Jean Paul Sartre |
Autor:
PETER KREEFT
Es
posible que Jean-Paul Sartre sea el ateo más famoso del siglo XX. Como tal,
reúne todos los requisitos para estar incluido en cualquier lista de
"pilares de la falta de fe".
Sin
embargo, seguramente logró muchas más conversiones que aquellos que
"miraban la fe de costado" en comparación con la mayoría de los
apologetas cristianos, ya que Sartre hizo del ateísmo una experiencia casi
insoportable, tan demandante, que muy pocos pudieron aguantarla.
Los
ateos cómodos que lo leyeron se convirtieron en ateos incómodos y el ateísmo
incómodo es un gran paso para acercarse más a Dios. En sus propias palabras,
"El existencialismo no es otra cosa que un esfuerzo por extraer todas las
consecuencias de una postura atea coherente". Deberíamos estarle
agradecidos por esto.
Sartre
llamó "existencialismo" a su filosofía basada en la tesis de que la
"existencia precede a la esencia". Esto significa concretamente que
"el hombre no es otra cosa que lo que él se hace". Como no existe un
Dios para diseñar al hombre, el hombre no tiene ningún molde, no tiene esencia.
Su esencia o naturaleza no proviene de Dios como su Creador, sino de su propia
elección libre.

■ **Tarea escrita**: Resume el texto fuente de arriba en dos oraciones.

Un bloque de datos:
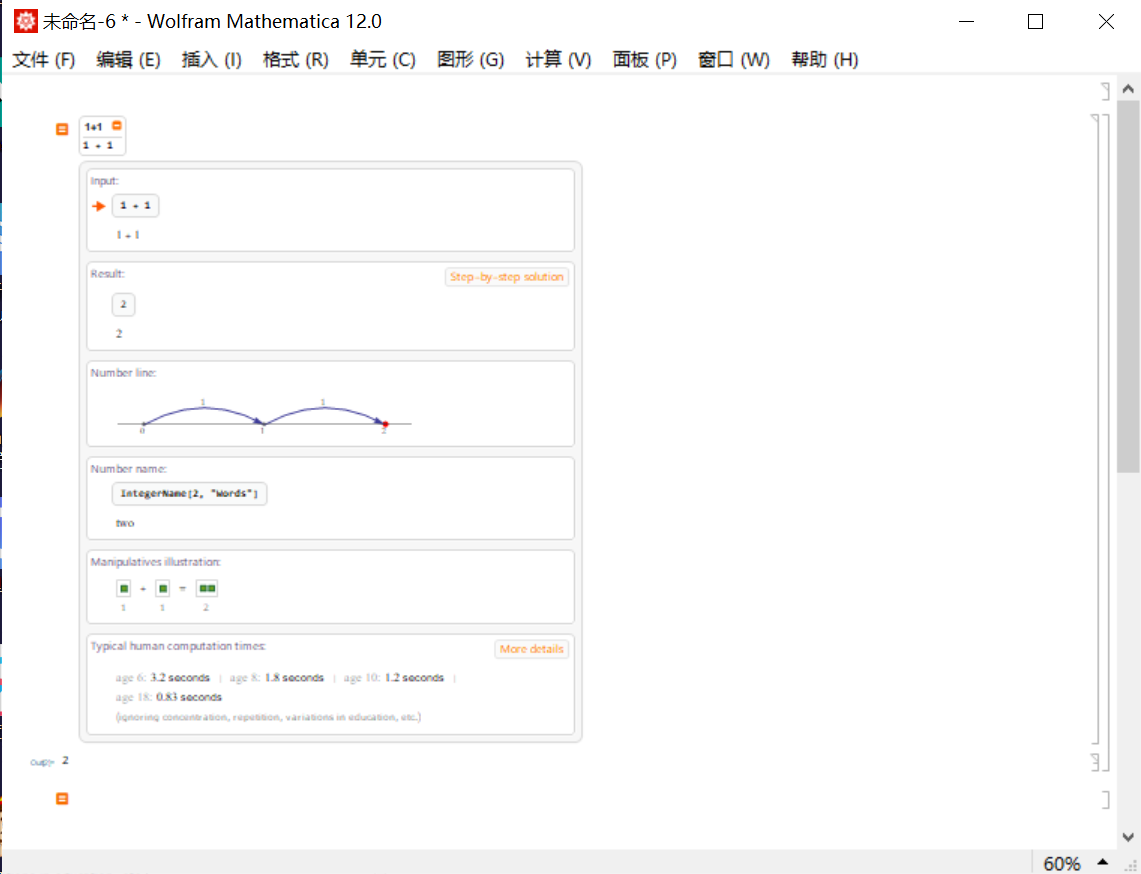Click the More details button
This screenshot has height=874, width=1141.
click(531, 648)
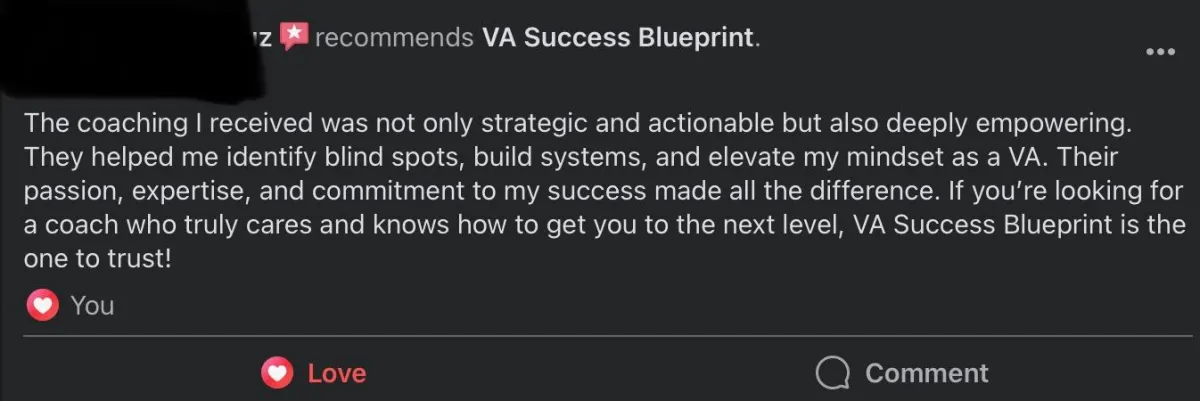Click the gray word "recommends" in header

(394, 38)
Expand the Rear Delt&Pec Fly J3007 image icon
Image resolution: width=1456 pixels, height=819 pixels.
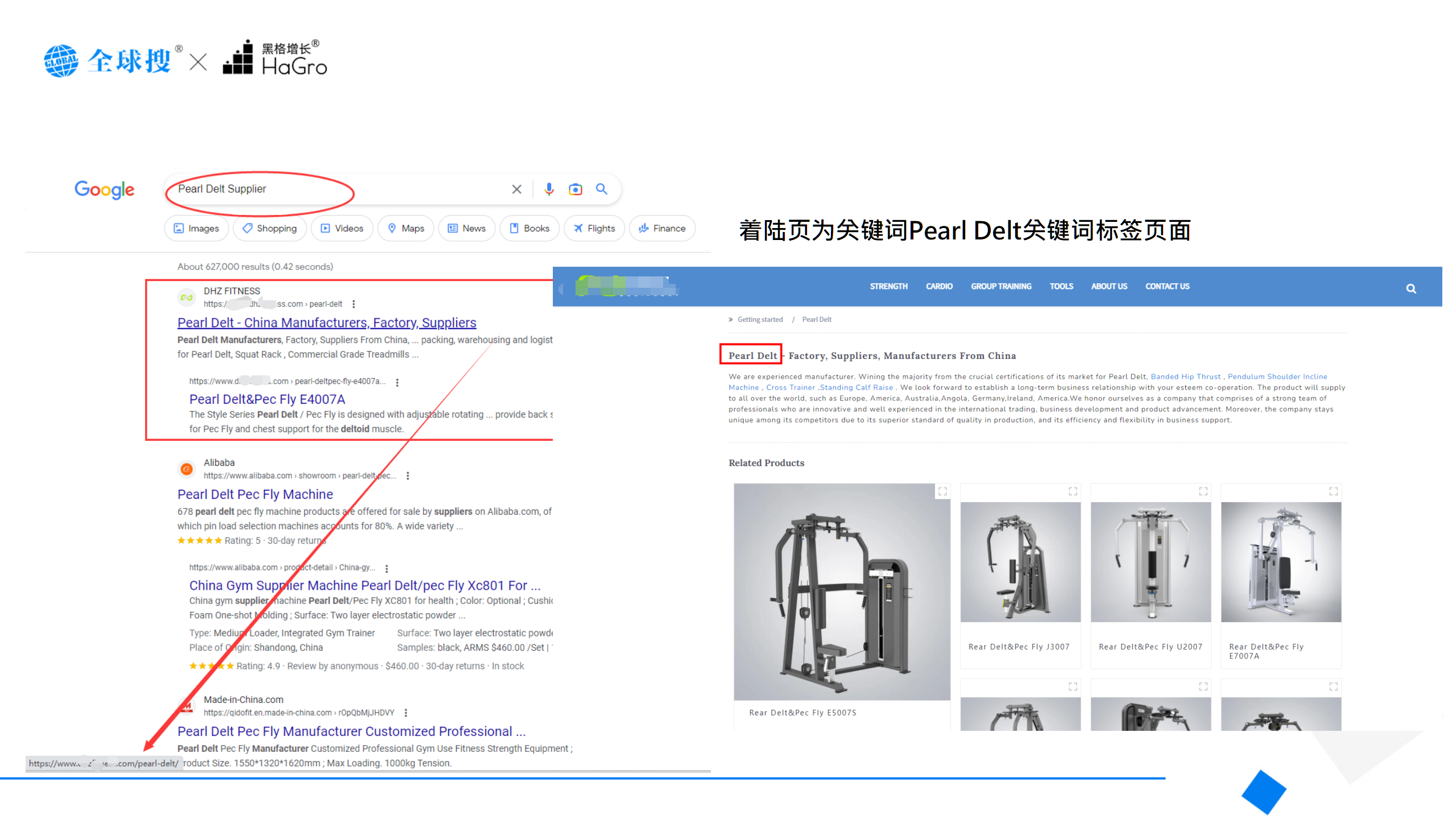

■ **Respuesta**: Sartre, posiblemente el ateo más famoso del siglo XX, hizo del ateísmo una experiencia casi insoportable, de modo que los ateos cómodos que lo leyeron se volvieron ateos incómodos, lo cual es un gran paso para acercarse a Dios. Su existencialismo sostiene que la existencia precede a la esencia: como no existe un Dios que diseñe al hombre, este no tiene esencia y no es otra cosa que lo que él se hace por su propia elección libre.